With f/TPM and no PIN you're storing the keys in plain-text right next to the encrypted content. It's like hanging the keys to your door on the knob. This effectively cancels the point of full-disk encryption for your implied personal use. I cannot believe what I'm reading.
Why is this hard to understand? The CPU and platform is marketed as having an fTPM, but everyone's experience over the last 3 years is that it's faulty. It doesn't matter if there's an alternative solution involving buying a separate device, and it doesn't matter if you think the fTPM isn't necessary. The point is that the features they claimed to support were faulty, untested, and unfixed for many years. That's not acceptable.
Also, your description of how an fTPM works is wrong. The fTPM on AMD is provided by the AMD PSP TEE, which measures your execution environment then seals the drive encryption key. The platform garauntees that it will not unseal the drive encryption key other than to the same combination of trusted hardware and cryptographically verified software that previously sealed the key. The hardware is tamper resistent and has a relatively good track record. dTPM vs fTPM is an active debate, but so far the most practical sniff attack on the TPM only works on dTPMs, though that's partially Microsoft's fault.
If a hard drive is stolen, it is useless without the CPU. If a whole computer is stolen, the data will only be accessible to a very advanced adversary. The list of people on earth who can tamper or trace a CPU to successfully exfiltrate an fTPM key is probably a short list, and nearly all of them will be security researchers, state-level adversaries or APTs. In fact, many government and other highly secure organisations rely on the security of the TPM for disk encryption.

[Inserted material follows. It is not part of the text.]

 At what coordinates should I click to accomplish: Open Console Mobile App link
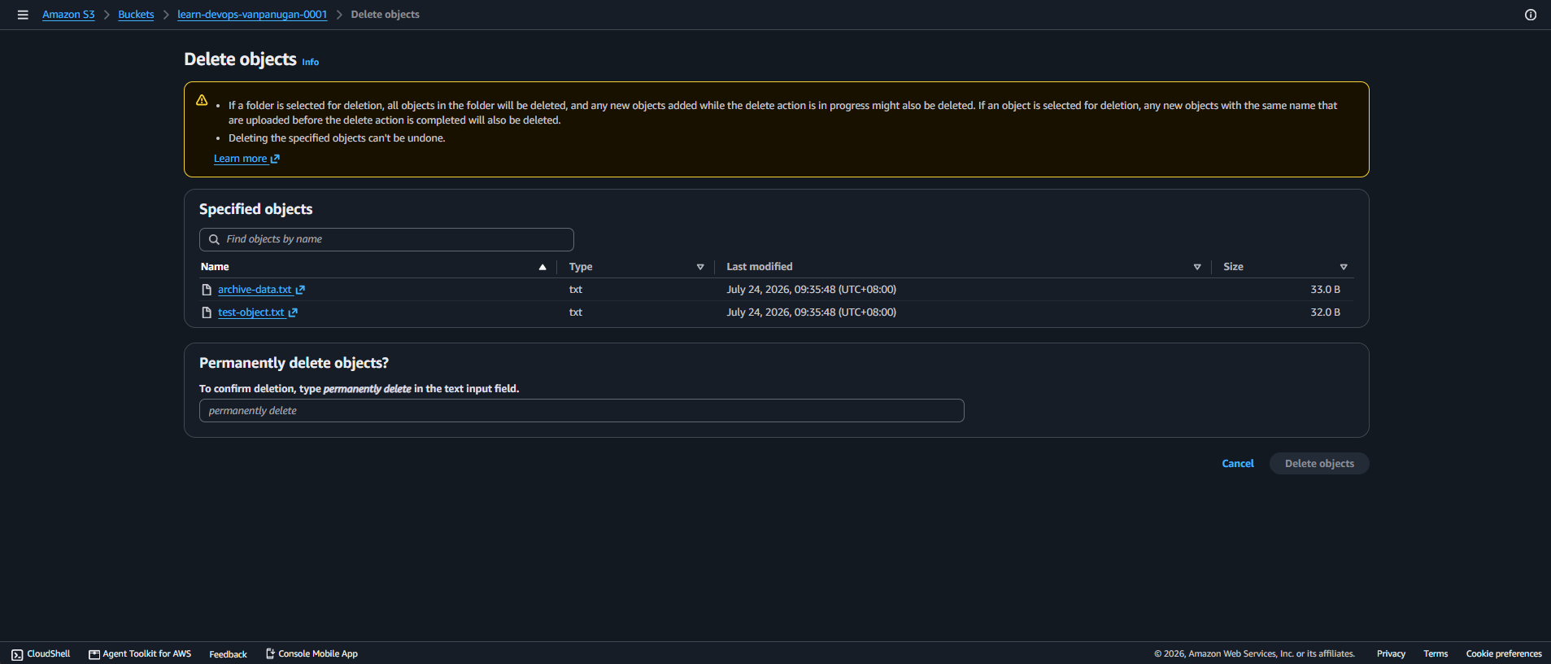(x=312, y=654)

Analogy wise, it's more like having a bouncer guarding your door who only lets you in once he's carefully checked all your biometrics. And if you try to push past him, he blows up the house so you can't get in.
However, would I trust a TPM in isolation if I was likely to be physically raided by the CIA? Probably not.
> With f/TPM and no PIN you're storing the keys in plain-text right next to the encrypted content.
Not true. If you change the boot parameters it won't release the key. If you were to try and boot a live OS to try and extract the data without respecting ACLs or something, you wouldn't be able to access the key. You also can't actively read the key from the TPM once the system has booted.
Sure, there might be some attackers who may be able to mess with the OS post-boot to have it give up its info, but even the above-average thief off the street isn't going to be able to access my data.